Opting for an Open Concept Kitchen

The kitchen remodeling project, led by LaMantia designer Gina Mazzone, CKD, CBD, and assisted by Annessa Zaharis, NCIDQ, began with a complete rendering of the new space with the wall removed during the design phase. Thanks to our outstanding software, our clients were able to get a realistic feel for being in the space, but to their surprise, our clients weren’t as inspired by the larger open-concept kitchen as they expected to be.

Final Kitchen Remodel Design

Mazzone reworked the design and several approaches were considered. The final decision for this kitchen remodeling project was to remove the wall, extend a peninsula between the kitchen and breakfast bar, and create an over-bridge with cabinets to soften the transition. The end counter-wall cabinets featured glass doors on both sides to increase the feeling of openness.

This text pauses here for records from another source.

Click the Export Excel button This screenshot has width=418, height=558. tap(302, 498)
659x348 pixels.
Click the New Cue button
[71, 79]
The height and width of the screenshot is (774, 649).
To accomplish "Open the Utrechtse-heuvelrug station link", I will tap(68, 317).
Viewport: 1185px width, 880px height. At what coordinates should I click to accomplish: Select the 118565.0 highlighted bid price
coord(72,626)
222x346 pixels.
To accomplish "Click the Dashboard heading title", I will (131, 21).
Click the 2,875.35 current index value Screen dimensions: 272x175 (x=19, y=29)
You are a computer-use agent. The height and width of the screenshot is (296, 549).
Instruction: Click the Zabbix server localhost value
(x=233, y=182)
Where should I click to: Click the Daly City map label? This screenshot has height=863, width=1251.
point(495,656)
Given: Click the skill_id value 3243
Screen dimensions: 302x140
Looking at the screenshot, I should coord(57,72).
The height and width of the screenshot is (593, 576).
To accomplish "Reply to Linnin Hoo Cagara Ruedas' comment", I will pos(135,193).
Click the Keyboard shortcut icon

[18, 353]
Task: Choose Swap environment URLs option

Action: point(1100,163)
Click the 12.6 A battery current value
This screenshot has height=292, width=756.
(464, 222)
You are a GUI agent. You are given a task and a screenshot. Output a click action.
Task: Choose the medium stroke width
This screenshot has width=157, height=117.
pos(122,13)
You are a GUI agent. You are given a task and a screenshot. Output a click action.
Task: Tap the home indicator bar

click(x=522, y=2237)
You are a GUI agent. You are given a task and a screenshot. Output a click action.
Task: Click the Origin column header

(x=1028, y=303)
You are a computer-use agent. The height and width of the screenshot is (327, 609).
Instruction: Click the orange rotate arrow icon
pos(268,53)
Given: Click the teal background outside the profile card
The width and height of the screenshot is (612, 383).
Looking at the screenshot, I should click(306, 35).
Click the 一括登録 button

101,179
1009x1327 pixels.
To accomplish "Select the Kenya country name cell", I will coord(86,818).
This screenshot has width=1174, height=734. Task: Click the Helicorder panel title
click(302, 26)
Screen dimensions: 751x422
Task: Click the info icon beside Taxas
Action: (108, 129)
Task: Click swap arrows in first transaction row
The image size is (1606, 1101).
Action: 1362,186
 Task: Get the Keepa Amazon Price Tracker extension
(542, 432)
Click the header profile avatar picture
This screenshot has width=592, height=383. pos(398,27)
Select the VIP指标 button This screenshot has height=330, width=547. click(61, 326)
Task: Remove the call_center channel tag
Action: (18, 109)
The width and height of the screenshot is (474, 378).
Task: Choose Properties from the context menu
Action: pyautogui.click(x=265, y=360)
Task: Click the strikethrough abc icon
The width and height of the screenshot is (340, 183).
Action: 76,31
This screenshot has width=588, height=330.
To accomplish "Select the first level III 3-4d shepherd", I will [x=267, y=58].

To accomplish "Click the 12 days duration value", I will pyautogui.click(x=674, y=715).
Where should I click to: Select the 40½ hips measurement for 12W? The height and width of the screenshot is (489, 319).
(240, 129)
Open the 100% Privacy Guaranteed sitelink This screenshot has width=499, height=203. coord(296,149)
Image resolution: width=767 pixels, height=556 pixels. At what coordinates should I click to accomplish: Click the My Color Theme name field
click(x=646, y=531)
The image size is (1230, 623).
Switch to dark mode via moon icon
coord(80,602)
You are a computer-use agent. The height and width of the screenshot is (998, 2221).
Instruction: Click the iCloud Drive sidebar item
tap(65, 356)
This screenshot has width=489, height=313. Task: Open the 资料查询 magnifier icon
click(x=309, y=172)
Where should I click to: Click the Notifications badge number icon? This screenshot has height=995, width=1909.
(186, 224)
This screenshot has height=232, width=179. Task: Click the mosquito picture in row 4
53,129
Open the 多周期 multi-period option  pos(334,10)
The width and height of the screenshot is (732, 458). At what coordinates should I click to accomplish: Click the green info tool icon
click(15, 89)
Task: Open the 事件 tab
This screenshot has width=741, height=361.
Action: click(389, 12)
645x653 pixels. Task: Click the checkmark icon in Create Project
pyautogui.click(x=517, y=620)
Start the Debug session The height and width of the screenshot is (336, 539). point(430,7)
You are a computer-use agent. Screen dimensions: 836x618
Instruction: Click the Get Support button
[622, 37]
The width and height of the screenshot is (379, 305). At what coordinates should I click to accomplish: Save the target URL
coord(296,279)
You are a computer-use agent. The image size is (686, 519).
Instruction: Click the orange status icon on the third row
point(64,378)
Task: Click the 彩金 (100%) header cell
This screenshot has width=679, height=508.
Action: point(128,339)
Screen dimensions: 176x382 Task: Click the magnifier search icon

Mazzone’s kitchen design also included a new lighting plan and moving the kitchen/laundry room entry door to allow for a clear traffic path. The new location of the door allowed for a small desk at the end of where the double-oven is located. Since our clients enter their laundry room through the garage, the work station became the perfect place to drop briefcases, purses, keys, and more. The lower cabinet also included file space, creating an organized activity hub for the home.

The current pantry became the new refrigerator enclosure, and a new pantry was added with rollouts and built-ins to take advantage of every square inch during this kitchen remodel.

Cabinet Details Complete the Kitchen Design

To complete the kitchen design Zaharis chose unique features for the cabinetry details, which included decorative turned legs and toe boards, arched valances, staggered heights, and layered moldings.